__EXERCISES TO COMPLETE__:
(a) Answer these from the essay about the sunny kitchen:
(i) What did the writer set up on the sink?
(ii) How long has the hard time lasted?
(iii) Which three things is the writer going without?
(b) Carry on the essay about the sunny kitchen from where it stops.

__EXCERPTED TEXT__:
At midday Saturday the sun shone full into the kitchen window. I almost wished that I hadn’t done the dishes already, but that’s a silly thing to wish, isn’t it? Forget dishes. I pinched some droopy lavender between my fingers and inhaled the fragrance. I set up my computer on the sink. I wanted to write. Why not do so standing up at the kitchen sink, drinking in the sun?
I’ve gone through a hard time over the past eight months: a bone-deep sadness that wasn’t precipitated by any event I can pinpoint. I’ve searched high and low on a quest to figure out What’s Wrong. I’m taking fistfuls of supplements and forgoing gluten, sugar, and dairy (most of the time, at least). I’ve had my hormones checked and batteries of blood tests. I exercise, take myself outside, and show up for social events even though I feel like lousy company. I continue my spiritual practices with a combo of doubt and dogged determination.

__PROVIDED INFORMATION__:
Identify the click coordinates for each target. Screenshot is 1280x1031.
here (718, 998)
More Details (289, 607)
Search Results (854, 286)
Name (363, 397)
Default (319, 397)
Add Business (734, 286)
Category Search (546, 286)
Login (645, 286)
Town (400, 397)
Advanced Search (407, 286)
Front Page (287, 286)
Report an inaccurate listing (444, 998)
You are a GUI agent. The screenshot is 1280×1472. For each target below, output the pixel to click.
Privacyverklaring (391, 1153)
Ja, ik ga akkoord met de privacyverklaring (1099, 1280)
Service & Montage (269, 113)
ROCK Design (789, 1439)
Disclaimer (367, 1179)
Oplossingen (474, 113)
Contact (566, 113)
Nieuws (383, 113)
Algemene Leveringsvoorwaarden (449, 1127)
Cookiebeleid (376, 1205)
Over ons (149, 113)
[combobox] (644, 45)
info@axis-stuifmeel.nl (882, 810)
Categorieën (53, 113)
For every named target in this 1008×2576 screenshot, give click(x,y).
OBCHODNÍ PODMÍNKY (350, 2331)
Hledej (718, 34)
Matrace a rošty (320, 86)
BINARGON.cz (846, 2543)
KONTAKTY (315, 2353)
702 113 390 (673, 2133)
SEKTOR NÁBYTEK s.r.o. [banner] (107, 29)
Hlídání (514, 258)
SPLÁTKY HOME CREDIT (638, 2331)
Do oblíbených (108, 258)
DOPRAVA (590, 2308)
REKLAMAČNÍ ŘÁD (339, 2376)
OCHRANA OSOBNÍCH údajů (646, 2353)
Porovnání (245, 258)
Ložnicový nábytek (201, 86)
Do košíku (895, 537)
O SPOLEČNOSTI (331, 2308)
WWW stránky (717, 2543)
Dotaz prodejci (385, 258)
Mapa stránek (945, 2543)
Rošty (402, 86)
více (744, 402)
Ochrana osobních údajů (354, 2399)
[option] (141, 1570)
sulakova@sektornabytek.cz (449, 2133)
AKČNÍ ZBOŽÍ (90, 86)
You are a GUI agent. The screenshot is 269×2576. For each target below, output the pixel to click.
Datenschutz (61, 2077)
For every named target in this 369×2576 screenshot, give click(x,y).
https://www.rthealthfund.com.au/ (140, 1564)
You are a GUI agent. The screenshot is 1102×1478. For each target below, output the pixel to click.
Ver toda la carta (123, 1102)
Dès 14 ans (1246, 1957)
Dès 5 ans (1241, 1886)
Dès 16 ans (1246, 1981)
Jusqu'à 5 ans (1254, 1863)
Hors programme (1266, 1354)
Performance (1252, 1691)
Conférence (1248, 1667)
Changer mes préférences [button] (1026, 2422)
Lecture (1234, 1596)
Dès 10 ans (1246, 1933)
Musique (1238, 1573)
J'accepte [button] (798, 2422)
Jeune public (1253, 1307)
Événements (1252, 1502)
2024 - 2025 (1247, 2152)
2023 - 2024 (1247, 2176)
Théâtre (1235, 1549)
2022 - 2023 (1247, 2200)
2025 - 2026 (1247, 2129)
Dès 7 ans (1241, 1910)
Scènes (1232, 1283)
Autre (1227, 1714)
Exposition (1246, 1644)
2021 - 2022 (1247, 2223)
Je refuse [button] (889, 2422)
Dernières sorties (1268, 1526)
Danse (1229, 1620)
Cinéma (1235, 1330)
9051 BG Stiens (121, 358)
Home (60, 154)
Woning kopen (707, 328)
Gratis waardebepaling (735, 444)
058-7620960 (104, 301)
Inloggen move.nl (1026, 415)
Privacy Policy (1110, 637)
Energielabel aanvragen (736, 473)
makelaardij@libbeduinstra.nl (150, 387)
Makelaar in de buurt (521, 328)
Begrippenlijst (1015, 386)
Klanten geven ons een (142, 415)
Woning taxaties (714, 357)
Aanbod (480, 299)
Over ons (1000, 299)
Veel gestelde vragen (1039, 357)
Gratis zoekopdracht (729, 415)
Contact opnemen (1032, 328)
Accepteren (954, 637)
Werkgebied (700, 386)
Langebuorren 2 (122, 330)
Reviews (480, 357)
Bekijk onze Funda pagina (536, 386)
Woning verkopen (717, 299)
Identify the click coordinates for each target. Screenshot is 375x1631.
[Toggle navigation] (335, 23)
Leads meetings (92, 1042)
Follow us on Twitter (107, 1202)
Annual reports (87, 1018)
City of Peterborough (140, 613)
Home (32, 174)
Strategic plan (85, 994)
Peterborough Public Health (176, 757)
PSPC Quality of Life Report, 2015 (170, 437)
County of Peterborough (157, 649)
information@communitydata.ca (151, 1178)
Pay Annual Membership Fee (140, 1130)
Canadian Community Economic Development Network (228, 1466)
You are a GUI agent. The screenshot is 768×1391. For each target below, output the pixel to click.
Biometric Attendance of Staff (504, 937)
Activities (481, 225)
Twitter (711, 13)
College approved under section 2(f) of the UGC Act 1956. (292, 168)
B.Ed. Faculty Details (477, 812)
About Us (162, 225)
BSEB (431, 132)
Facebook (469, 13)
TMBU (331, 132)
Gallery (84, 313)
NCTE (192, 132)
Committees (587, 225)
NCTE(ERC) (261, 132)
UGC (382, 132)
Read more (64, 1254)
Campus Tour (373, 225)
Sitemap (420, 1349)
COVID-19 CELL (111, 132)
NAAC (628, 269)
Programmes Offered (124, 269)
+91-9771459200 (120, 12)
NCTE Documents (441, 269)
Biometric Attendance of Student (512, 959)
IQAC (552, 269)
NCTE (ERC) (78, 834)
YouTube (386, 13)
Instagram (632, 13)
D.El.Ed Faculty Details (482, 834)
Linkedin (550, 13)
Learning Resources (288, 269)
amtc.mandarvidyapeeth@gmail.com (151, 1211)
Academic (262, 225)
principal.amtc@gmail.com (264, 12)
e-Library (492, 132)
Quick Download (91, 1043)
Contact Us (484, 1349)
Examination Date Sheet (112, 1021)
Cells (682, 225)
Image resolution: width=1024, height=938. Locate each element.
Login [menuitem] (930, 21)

__ANSWERS TO THIS EXERCISE__:
(a)
(i) A computer
(ii) Eight months
(iii) Gluten, sugar, and dairy

(b)
For me, this is a crisis of narrative more than anything else. I want to know the story I’ll tell about this season ten years from now. I’m afraid if I can’t figure out the Whys of my pain, I might never rise from this battered place.
But this weekend trust has felt closer at hand. Saturday morning I joined my sister-in-law Becca at Zumba class, shaking our hips and calling out “Woo!” at the instructor’s prompting. I felt happy and healthy and marvelously ridiculous. David and I took a walk with the dog, and I allowed myself to really feel my husband’s hand in mine. Such a good, warm sensation.
Today I met Stoneridge friends Cameron and Diane at Plum Island. Cameron and her granddaughter had braved the wind and cold to etch a Thanksgiving labyrinth into the sand. Back at Stoneridge I walked our little concrete labyrinth quite often. Cameron grinned at me. “You know how to hold gratitude,” she said. I stepped into the labyrinth and gratitude surged up in me in the form of a silent sob. I’m so grateful to be alive, I thought. I’ve been jotting thanks in my journal each night at bedtime, but what a mercy it was to feel that gratitude in my bones.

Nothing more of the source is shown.